Background and Evidence

  1. The matter has some history to it that can be briefly summarised. Most of the factual background is uncontroversial.

  1. The applicant commenced employment with the respondent as a security guard in December 2022. He said he was employed on a casual basis and worked three regular shifts, from 3.00pm to 10.00pm on Friday, Sunday and Monday, at two sites in the eastern suburbs of Sydney. He had previously worked at those times on a permanent part-time basis at the same premises for a different company performing the same duties, from 2019 until December 2022. When the contract to provide services at those premises changed hands and the respondent secured the contract, the respondent offered the applicant the same position on a casual basis which he accepted.

  1. The applicant would receive notification of his shifts via a text message linked to an app, and he would accept his shifts by logging into the app. The applicant worked on a regular and ongoing basis. He would occasionally work additional shifts but typically would work the same three shifts he was rostered for. The applicant said he had a reasonable expectation of ongoing work on this basis.

  1. There was no formal written contract of employment in evidence.

  1. On or about 21 November 2023 the respondent received a complaint from the owner/operator of the sites at which the applicant worked. The complaint was about two separate incidents involving the applicant at the sites on 6 and 19 November respectively.

  1. On 24 November 2023 the applicant contacted his manager, Mr. Heath Spratt, to ask why he had not been allocated any shifts. During the conversation the applicant was told about the complaints and the incidents they referred to. During that conversation, according to the applicant, Mr. Spratt said words to the effect that he “wouldn’t be required for the shifts anymore” and when the applicant asked what he could do, Mr. Spratt replied “Nothing really. Well, you could lodge some incident reports.” The applicant replied that he would lodge the reports. When the applicant asked, “What now?” Mr. Spratt replied that “There may be something in the city...”. The applicant said that he may not be suited to that work but would lodge the incident reports.

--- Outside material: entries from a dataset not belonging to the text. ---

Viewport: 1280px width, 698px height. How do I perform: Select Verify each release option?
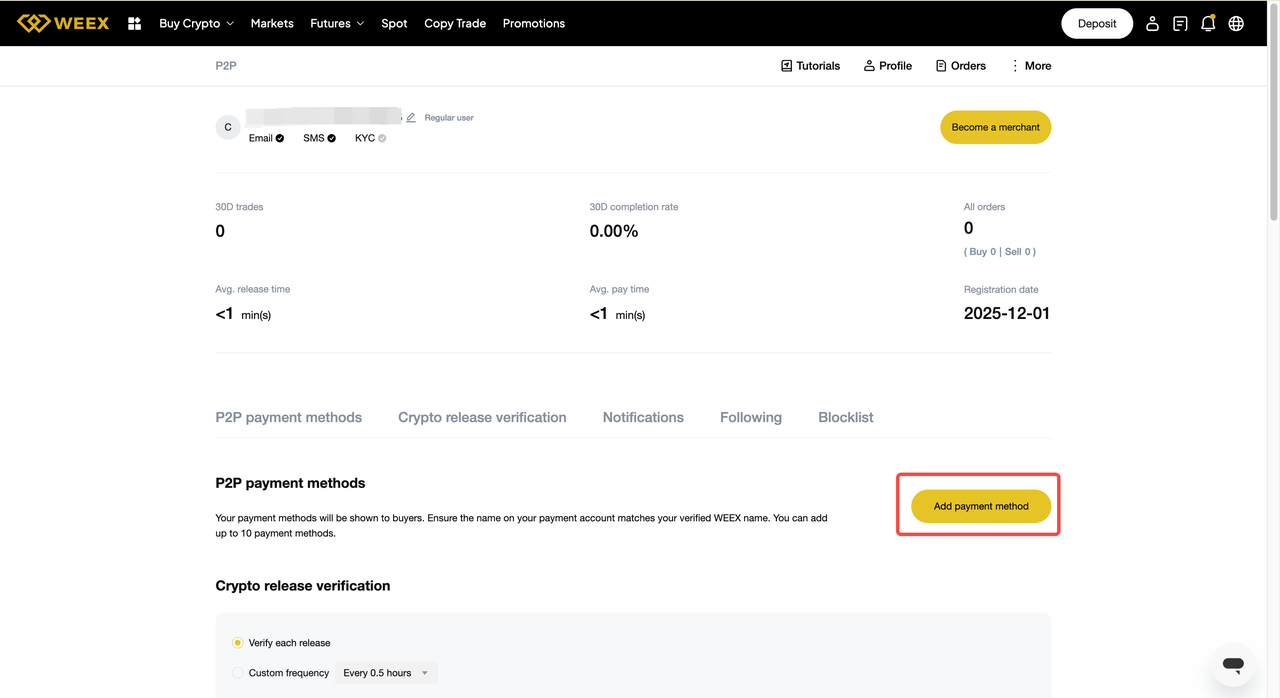pos(238,643)
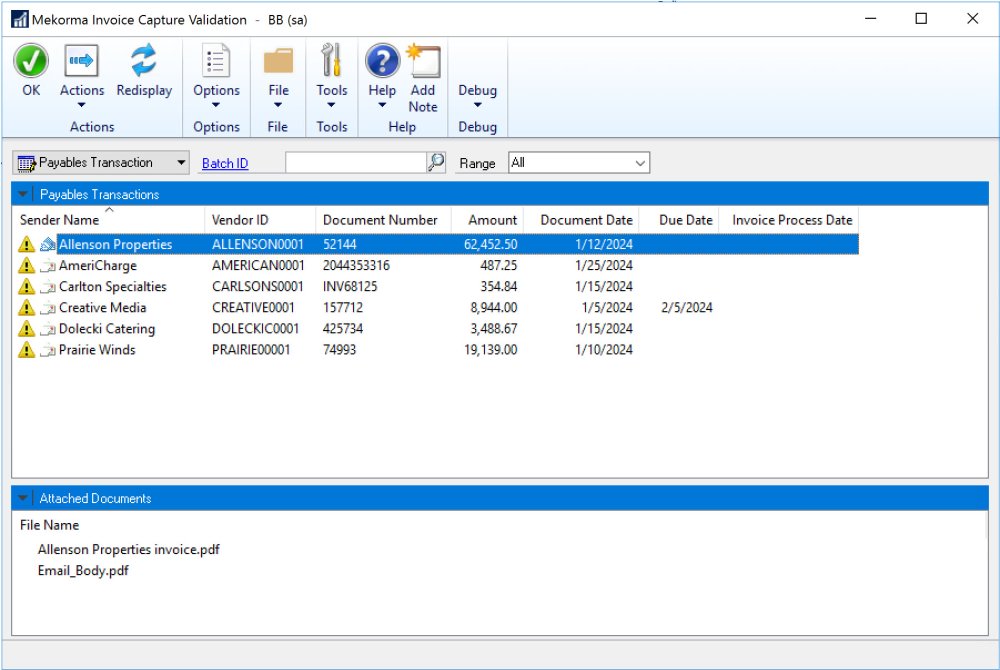Click the Add Note icon
1000x670 pixels.
pos(423,62)
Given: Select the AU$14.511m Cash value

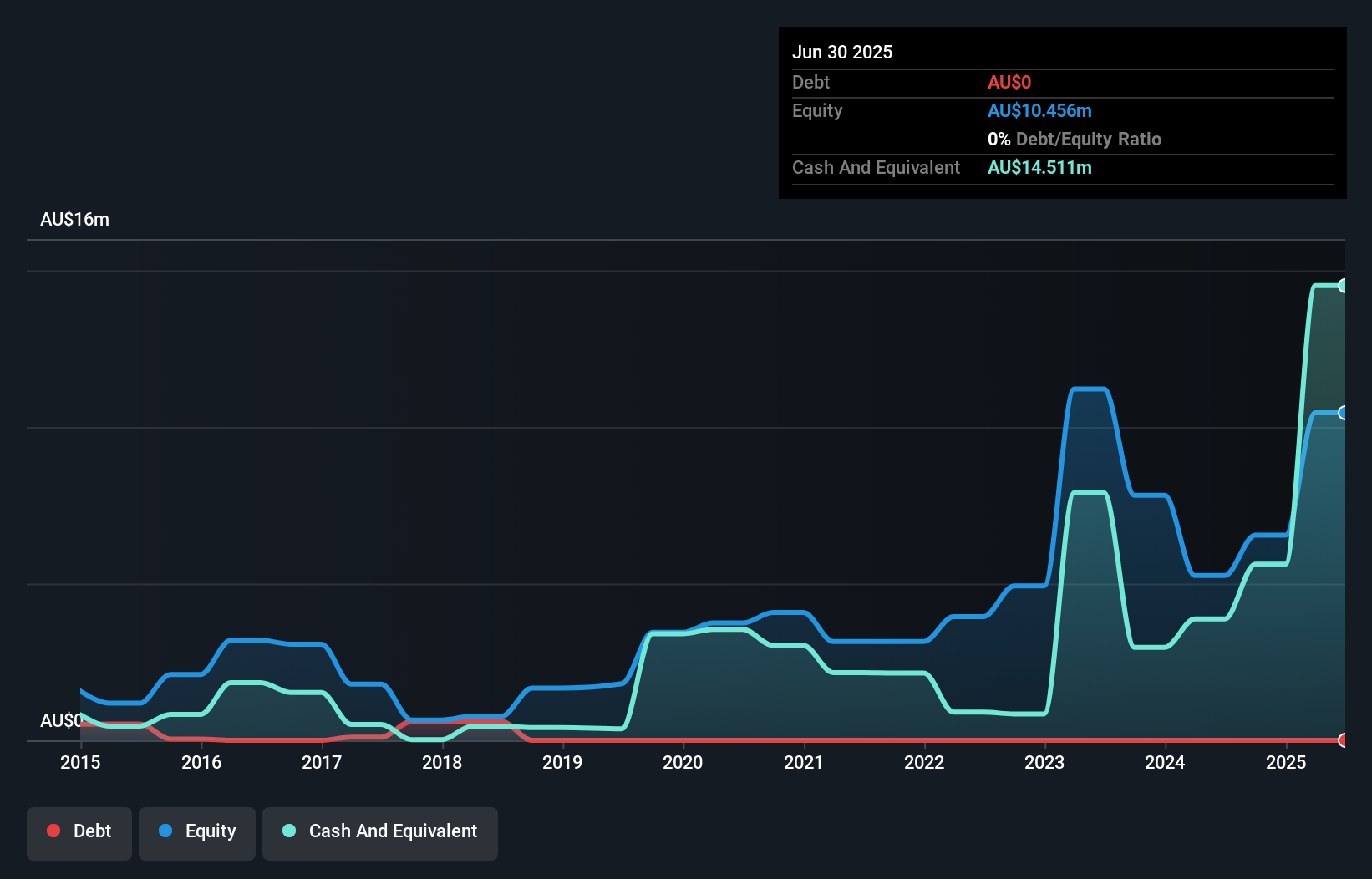Looking at the screenshot, I should (x=1039, y=168).
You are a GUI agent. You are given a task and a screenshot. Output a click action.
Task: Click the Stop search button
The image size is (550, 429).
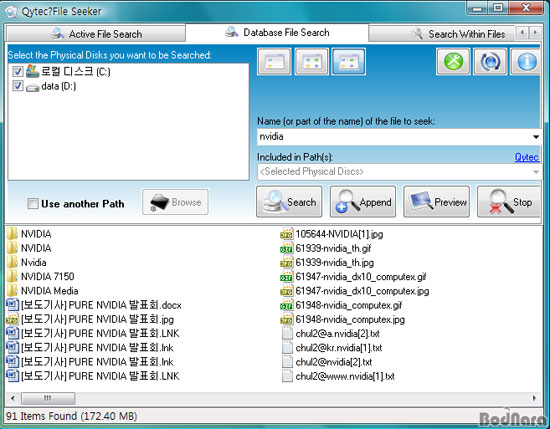pyautogui.click(x=509, y=202)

  1. The applicant lodged two incident reports with the respondent on 28 November 2023.

  1. On 29 November 2023 the respondent replied, through Mr. Spratt, as follows:

Incident reports have been received and we are continuing the investigation, as you have noted below and as I also made clear to you in our phone call the main issue we are up against is the safety breach related to the child in the Woolworths dock, not the door.

As I also noted, Banarang as your employer has Not dismissed you in any way shape or form. We are merely at the mercy of our clients.

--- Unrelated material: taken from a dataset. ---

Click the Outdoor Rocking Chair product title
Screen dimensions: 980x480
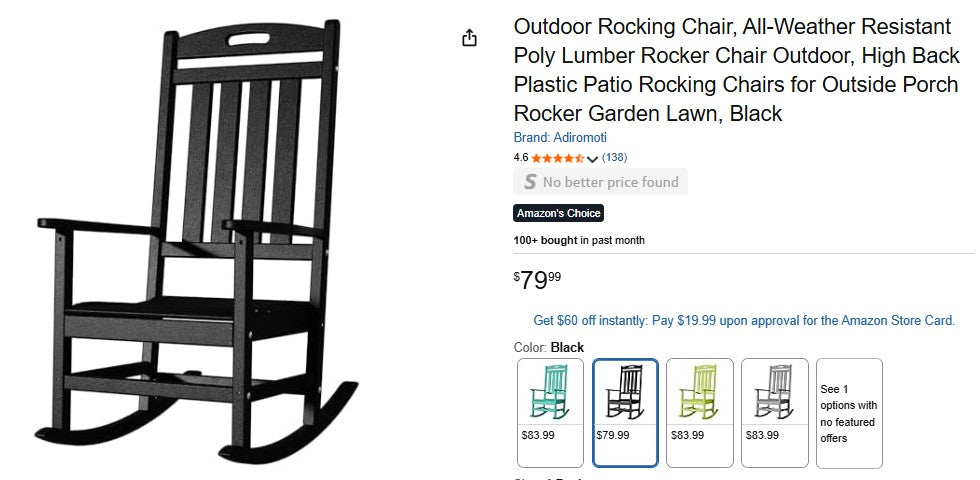pos(736,70)
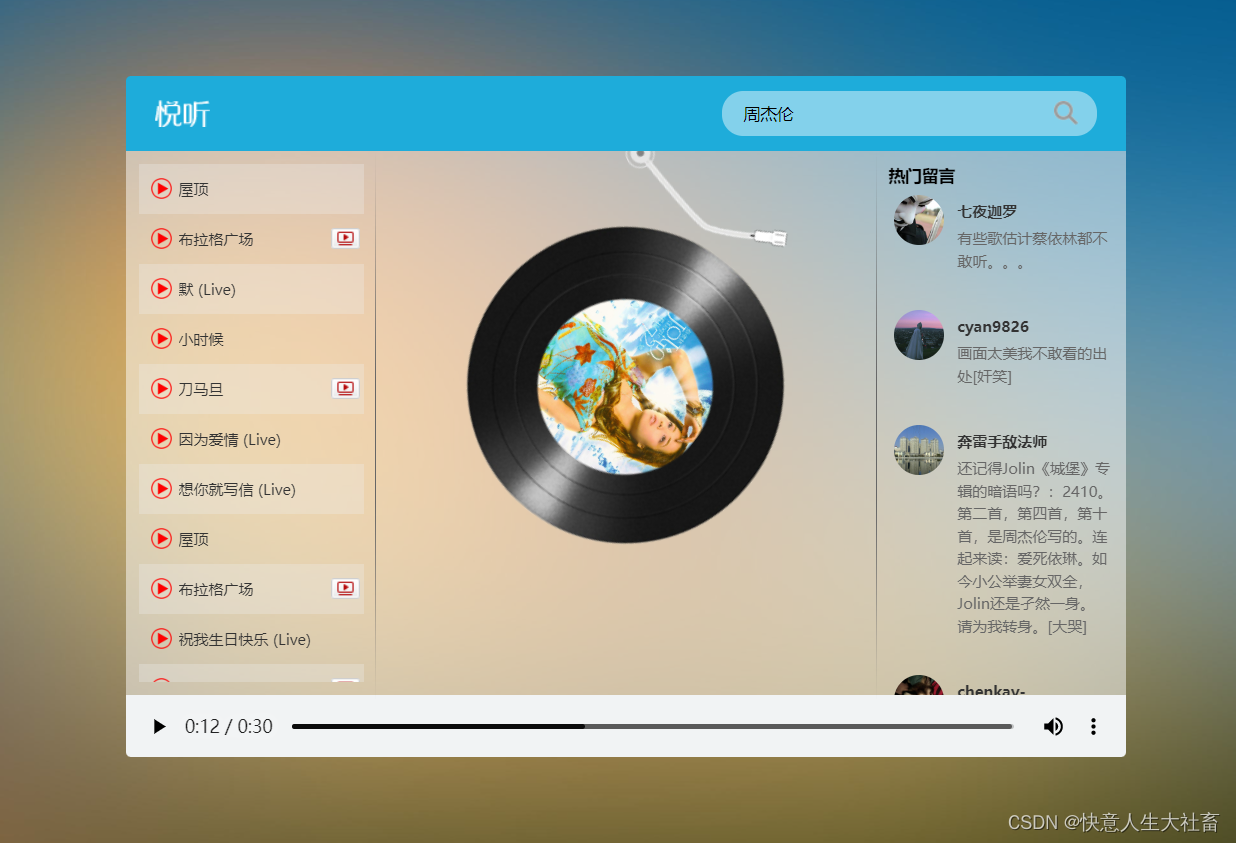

During this investigation period, the time frame of which I can not define at this point of time, Banarang (being your employer) is able to offer you shifts as per demand of the greater business based on your availability and traffic management skillset.

Can you please confirm with my team as I have CC into this email your availability for work shifts?

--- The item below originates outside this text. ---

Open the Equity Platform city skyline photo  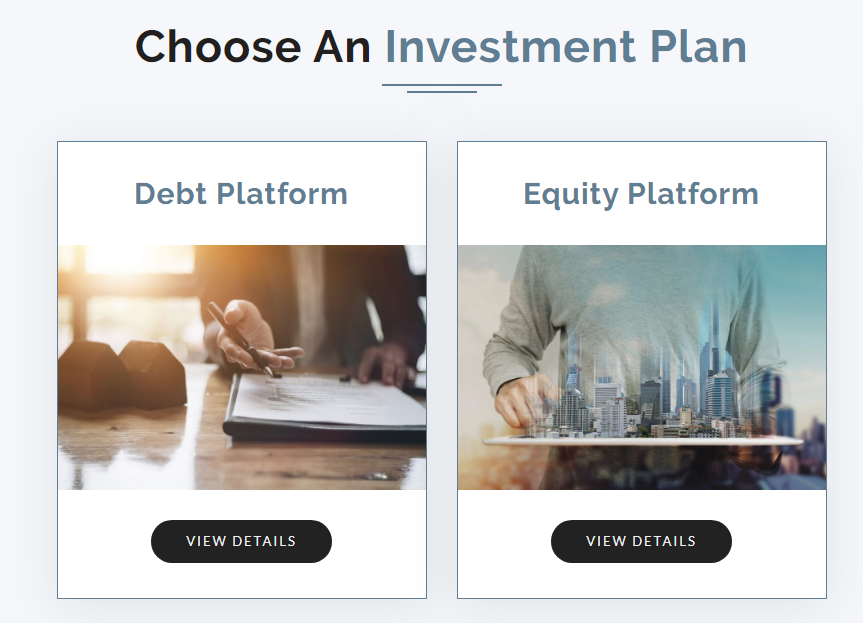pos(641,367)
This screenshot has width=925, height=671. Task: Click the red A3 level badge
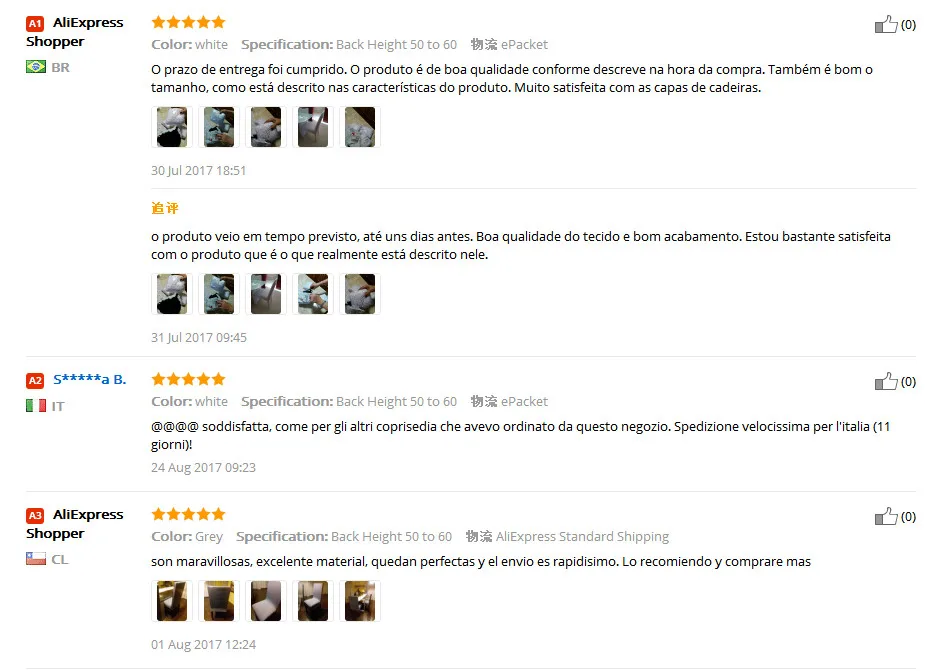point(35,516)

I appreciate your understanding on this matter & we endeavour to resolve all present issues in a timely manner.

  1. The applicant said he did not see the email when it was sent. He said it did not come to his attention until after 14 December 2023. I accept his evidence on that point.

  1. On 14 December 2023 he instructed his solicitors to file an unfair dismissal application (first application) with the Commission. In that application the applicant alleged that he had been dismissed by the respondent during the conversation on 24 November, or in the alternative, by two weeks after that date in which period the applicant said he had not been offered further work or had any other contact from the respondent.

  1. The applicant said that on 10 January 2024 he was advised by his lawyers that the response by the respondent to the first application had included a copy of the respondent’s reply of 29 November 2023 in which the respondent had confirmed that the applicant had not been dismissed and that they were conducting an investigation. He said that he then instructed his lawyers to discontinue the first application as he realised that there had been an error and that he was still employed.

  1. Thereafter the applicant made a series of attempts to contact the respondent. He rang Mr. Spratt on 12 January to explain what had happened but the call was not answered. The applicant left a voice message. He rang again on the 15 January. The call was not answered so he sent Mr. Spratt a text message. The same thing occurred on 16 January.

  1. On 19 January the applicant emailed Mr. Spratt explaining that he had not received the email of 29 November. He said that because of his economic circumstances and lack of work he had vacated his residence in Sydney and was temporarily living with friends interstate but would be happy to return if work were available. There was no response to the email.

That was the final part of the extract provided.